*** RECORDS SHOWN ***

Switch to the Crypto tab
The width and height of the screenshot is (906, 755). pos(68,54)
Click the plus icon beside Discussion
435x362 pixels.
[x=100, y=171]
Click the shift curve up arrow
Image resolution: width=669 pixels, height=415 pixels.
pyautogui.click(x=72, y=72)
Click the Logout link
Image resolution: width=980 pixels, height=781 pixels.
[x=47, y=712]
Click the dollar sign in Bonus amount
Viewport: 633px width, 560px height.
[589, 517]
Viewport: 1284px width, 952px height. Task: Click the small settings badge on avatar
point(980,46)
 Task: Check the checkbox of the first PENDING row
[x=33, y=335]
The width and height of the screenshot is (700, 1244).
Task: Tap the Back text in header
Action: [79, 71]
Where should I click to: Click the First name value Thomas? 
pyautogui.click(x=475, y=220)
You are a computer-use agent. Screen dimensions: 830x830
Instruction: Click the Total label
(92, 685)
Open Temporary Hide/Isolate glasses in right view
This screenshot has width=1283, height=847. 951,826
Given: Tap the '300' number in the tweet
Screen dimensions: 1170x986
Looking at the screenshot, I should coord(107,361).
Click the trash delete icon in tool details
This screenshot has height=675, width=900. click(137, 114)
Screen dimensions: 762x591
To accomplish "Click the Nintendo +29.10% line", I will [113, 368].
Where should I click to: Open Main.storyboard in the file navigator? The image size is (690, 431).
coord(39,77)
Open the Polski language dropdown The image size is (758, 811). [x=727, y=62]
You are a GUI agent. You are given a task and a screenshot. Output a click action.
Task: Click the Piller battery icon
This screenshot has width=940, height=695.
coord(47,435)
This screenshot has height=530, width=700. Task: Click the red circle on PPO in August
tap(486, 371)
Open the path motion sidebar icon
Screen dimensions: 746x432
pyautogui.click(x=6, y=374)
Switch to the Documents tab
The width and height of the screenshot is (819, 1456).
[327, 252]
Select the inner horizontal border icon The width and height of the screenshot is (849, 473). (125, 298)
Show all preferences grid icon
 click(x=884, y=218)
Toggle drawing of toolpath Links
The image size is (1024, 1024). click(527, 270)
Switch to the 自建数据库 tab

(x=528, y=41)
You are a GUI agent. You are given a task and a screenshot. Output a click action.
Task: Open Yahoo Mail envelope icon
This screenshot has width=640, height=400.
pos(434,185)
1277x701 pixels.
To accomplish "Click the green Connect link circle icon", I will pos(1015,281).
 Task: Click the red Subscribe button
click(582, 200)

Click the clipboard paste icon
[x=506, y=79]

***

WHAT THIS TASK INVOLVES – Write out all of the records above, reproducing each line exactly as it appears.

RESPONSE –
Switch to the Crypto tab
The width and height of the screenshot is (906, 755). pos(68,54)
Click the plus icon beside Discussion
435x362 pixels.
[x=100, y=171]
Click the shift curve up arrow
Image resolution: width=669 pixels, height=415 pixels.
pyautogui.click(x=72, y=72)
Click the Logout link
Image resolution: width=980 pixels, height=781 pixels.
[x=47, y=712]
Click the dollar sign in Bonus amount
Viewport: 633px width, 560px height.
[589, 517]
Viewport: 1284px width, 952px height. Task: Click the small settings badge on avatar
point(980,46)
 Task: Check the checkbox of the first PENDING row
[x=33, y=335]
The width and height of the screenshot is (700, 1244).
Task: Tap the Back text in header
Action: [79, 71]
Where should I click to: Click the First name value Thomas? 
pyautogui.click(x=475, y=220)
You are a computer-use agent. Screen dimensions: 830x830
Instruction: Click the Total label
(92, 685)
Open Temporary Hide/Isolate glasses in right view
This screenshot has width=1283, height=847. 951,826
Given: Tap the '300' number in the tweet
Screen dimensions: 1170x986
Looking at the screenshot, I should coord(107,361).
Click the trash delete icon in tool details
This screenshot has height=675, width=900. click(137, 114)
Screen dimensions: 762x591
To accomplish "Click the Nintendo +29.10% line", I will [113, 368].
Where should I click to: Open Main.storyboard in the file navigator? The image size is (690, 431).
coord(39,77)
Open the Polski language dropdown The image size is (758, 811). [x=727, y=62]
You are a GUI agent. You are given a task and a screenshot. Output a click action.
Task: Click the Piller battery icon
This screenshot has width=940, height=695.
coord(47,435)
This screenshot has height=530, width=700. Task: Click the red circle on PPO in August
tap(486, 371)
Open the path motion sidebar icon
Screen dimensions: 746x432
pyautogui.click(x=6, y=374)
Switch to the Documents tab
The width and height of the screenshot is (819, 1456).
[327, 252]
Select the inner horizontal border icon The width and height of the screenshot is (849, 473). (125, 298)
Show all preferences grid icon
 click(x=884, y=218)
Toggle drawing of toolpath Links
The image size is (1024, 1024). click(527, 270)
Switch to the 自建数据库 tab

(x=528, y=41)
You are a GUI agent. You are given a task and a screenshot. Output a click action.
Task: Open Yahoo Mail envelope icon
This screenshot has width=640, height=400.
pos(434,185)
1277x701 pixels.
To accomplish "Click the green Connect link circle icon", I will pos(1015,281).
 Task: Click the red Subscribe button
click(582, 200)

Click the clipboard paste icon
[x=506, y=79]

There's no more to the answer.